Electropolymerized poly(3,4-ethylenedioxythiophene) coatings on porous carbon electrodes for electrochemical separation of metals

Electrode-assisted techniques are well suited for the separation of ions from solutions with reduced energy and chemical consumption. This emerging platform can benefit greatly from the convection enhanced and zero-gap reactor designs unlocked by macroporous electrodes, but immobilizing ion-selective layers on such complex 3D architectures is challenging. Electropolymerization of conductive polymers is proposed as a coating methodology to fabricate highly conformal coatings with electrochemically switchable ion-exchange functionality. To demonstrate this, the synthetic parameters, resulting morphology, and ionic separation performance of poly(3,4-ethylenedioxythiophene) (PEDOT) on commercially available carbon paper electrodes are studied. Electropolymerization of PEDOT in organic solvents results in rougher morphologies with high sensitivity to electrochemical protocols employed. When polymerized in aqueous solutions of poly(4-styrenesulfonate) (PSS−), the resulting PEDOT/PSS blend polymer forms smooth coatings with a controllable thickness down to 0.1 µm.
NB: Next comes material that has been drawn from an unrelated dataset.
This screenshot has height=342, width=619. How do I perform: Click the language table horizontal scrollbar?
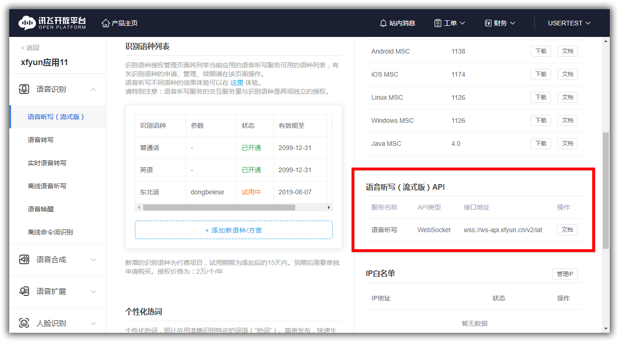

With appropriate voltage bias, PEDOT/PSS coated electrodes can take up and release Ni2+ in the presence of excess Na+. Increasing the coating thickness decreases the adsorption capacity due to mass transfer limitations, and the maximum adsorption capacity for Ni2+ is reached for the thinnest coatings at 228 mg g−1. Through a systematic study of PEDOT/PSS coated carbon paper, electropolymerization is identified to be a promising avenue for porous electrode functionalization.